De la juventud en la historia política del siglo XX parece poder decirse cualquier cosa y su contrario: pasiva y activa, agente de cambio y de conservación, dócil e insumisa, víctima de los regímenes más abyectos, pero también, en otros casos, su soporte más firme y exaltado. El siglo XX inventó la juventud como etapa idealizada de la vida, pero el mismo siglo sacrificó a más de 10 millones de jóvenes en dos guerras mundiales. Ser joven es hacer la experiencia de la ambivalencia y la indefinición, y tal vez por eso es también ambivalente e indefinido su papel en la historia.
La participación política de los jóvenes en Colombia es ilustrativa al respecto. En el 2010, la llamada “Ola verde” fue un movimiento mayoritariamente juvenil que puso a Antanas Mockus ad portas de la presidencia de la República. Pero, llegado el momento de las urnas, la simbología de los girasoles y los cándidos cánticos en favor del candidato profesor quedaron reducidos a promesa. En cambio, es difícil imaginar los resultados de la elección del 2022 sin considerar el llamado “voto joven” y sin analizar, más ampliamente, la importancia que tuvo, a la postre, la hábil conversión del descontento juvenil en un capital electoral efectivo y decisorio.
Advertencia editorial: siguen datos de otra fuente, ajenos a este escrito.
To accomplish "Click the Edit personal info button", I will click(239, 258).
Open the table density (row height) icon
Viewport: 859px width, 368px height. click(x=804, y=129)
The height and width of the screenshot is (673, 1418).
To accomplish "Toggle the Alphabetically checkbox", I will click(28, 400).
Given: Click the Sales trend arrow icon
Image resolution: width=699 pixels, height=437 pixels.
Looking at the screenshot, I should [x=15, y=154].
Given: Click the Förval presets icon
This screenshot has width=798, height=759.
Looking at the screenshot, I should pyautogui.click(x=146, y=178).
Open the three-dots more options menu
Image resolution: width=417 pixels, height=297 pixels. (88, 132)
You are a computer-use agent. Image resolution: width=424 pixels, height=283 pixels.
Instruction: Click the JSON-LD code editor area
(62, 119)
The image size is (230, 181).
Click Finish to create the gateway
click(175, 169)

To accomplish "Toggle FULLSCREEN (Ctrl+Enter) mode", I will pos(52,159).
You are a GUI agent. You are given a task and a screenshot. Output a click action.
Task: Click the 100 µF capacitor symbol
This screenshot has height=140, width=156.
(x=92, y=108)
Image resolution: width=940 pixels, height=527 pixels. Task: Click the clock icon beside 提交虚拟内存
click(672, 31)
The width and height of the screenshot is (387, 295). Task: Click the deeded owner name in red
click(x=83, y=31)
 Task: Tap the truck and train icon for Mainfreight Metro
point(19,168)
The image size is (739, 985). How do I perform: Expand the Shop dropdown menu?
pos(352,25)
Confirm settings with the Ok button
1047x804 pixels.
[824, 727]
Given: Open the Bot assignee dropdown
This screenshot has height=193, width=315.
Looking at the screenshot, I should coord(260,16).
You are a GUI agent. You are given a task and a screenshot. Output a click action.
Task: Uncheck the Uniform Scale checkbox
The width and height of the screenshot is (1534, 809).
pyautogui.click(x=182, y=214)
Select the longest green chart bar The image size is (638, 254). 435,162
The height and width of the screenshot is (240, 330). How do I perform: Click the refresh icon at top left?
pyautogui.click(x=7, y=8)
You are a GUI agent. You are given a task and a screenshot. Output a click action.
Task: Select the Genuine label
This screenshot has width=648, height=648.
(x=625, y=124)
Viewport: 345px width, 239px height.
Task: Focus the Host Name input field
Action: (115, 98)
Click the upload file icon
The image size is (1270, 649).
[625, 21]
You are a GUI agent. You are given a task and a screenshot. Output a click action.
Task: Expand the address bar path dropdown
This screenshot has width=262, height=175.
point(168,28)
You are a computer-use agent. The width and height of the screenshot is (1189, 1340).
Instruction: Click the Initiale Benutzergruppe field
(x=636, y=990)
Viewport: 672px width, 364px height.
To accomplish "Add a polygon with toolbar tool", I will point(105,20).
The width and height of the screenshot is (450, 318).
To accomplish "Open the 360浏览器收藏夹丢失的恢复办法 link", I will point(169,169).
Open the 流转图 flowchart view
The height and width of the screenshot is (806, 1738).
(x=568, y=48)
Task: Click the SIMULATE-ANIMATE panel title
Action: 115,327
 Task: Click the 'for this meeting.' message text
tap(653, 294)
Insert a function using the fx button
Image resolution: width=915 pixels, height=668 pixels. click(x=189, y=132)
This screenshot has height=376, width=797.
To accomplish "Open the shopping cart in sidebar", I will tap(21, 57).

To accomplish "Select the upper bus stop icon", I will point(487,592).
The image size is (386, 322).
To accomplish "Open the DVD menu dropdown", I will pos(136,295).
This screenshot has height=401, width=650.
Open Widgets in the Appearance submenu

En el documental El rojo está en el aire, el cineasta francés Chris Marker muestra, con imágenes de archivo, una juventud movilizada, pensante, expresiva y profundamente comprometida con su tiempo. Pero en La Chinoise, del también director francés Jean-Luc Godard, lo que vemos es una pantomima de jóvenes acomodados repitiendo, con solemnidad y automatismo, los grandilocuentes eslóganes del Libro rojo. Lo que parecía el irrefrenable despertar político de los jóvenes en el primer caso, resulta satirizado hasta la anulación en el segundo. Y es curioso que ambos, Marker y Godard, presentan una imagen creíble de los jóvenes de los años 60: todo y su contrario.
En un ensayo luminoso de Philippe Ariès, Las edades de la vida, se ofrecen elementos para comprender la formación de la juventud como categoría de edad y, por esa vía, su ambigüedad como punto de vista sobre la realidad social: para afirmarse, los jóvenes buscan emanciparse de las dos instituciones que los sostienen: la familia y el sistema escolar. Y, podría agregarse, como los efectos de esa tensión entre dependencia necesaria e independencia deseada no pueden generalizarse, tampoco puede generalizarse y mucho menos predecirse el comportamiento de los jóvenes en política. Porque un día la juventud explica la movilización y al otro la apatía.
La idealización de la juventud como generación depositaria de las esperanzas sociales, como sumatoria de todas las virtudes y capacidades, impide, como toda idealización, el establecimiento de un verdadero lazo y de un diálogo honesto. Tal vez una alternativa más sana a las comodidades de la promoción del joven como sujeto idealizado consistiría en establecer una relación más fluida y menos segmentada entre las generaciones. Nada más pernicioso (y peregrino) que sentirse habitando un mundo aparte, cerrado sobre sí mismo y pretendidamente autosuficiente, con un lenguaje propio, superior e incomprensible desde afuera. Entregados por los adultos a las gracias de la idealización, los jóvenes quedan encerrados en sí mismos.
Por eso vale la pena escuchar lo que los jóvenes tienen por decir sobre los problemas de nuestro tiempo, pero sin imponerles cómodamente la carga de tener las soluciones para todo. Urge entablar otra conversación multigeneracional, lejos de los prejuicios, buenos y malos, que la han regido hasta el momento.